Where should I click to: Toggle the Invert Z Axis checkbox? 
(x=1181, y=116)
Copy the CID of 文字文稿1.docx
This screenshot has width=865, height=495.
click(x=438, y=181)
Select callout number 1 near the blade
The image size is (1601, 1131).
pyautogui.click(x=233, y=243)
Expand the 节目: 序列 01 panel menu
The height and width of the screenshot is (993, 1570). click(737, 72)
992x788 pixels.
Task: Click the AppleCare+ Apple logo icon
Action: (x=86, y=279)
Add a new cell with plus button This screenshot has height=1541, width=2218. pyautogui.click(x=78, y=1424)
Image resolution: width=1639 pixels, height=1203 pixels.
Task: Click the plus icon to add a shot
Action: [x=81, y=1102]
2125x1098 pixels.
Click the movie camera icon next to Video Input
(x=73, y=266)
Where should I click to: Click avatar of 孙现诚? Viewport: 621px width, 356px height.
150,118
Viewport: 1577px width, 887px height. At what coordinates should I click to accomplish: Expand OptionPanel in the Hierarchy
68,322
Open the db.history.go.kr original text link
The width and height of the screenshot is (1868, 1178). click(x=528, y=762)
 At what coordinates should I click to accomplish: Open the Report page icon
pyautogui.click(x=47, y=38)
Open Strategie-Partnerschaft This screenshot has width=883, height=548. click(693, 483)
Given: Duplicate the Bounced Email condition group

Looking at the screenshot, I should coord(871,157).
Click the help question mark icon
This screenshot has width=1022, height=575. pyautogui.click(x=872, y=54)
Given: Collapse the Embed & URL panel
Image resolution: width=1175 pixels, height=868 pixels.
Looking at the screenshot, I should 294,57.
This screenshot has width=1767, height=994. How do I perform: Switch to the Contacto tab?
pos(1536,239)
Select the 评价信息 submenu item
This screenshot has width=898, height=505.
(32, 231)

————————

Only the lines from the one with "Select the 评价信息 submenu item" through the end of the data belong in the answer, each reproduced exactly.

Response box:
Select the 评价信息 submenu item
This screenshot has width=898, height=505.
(32, 231)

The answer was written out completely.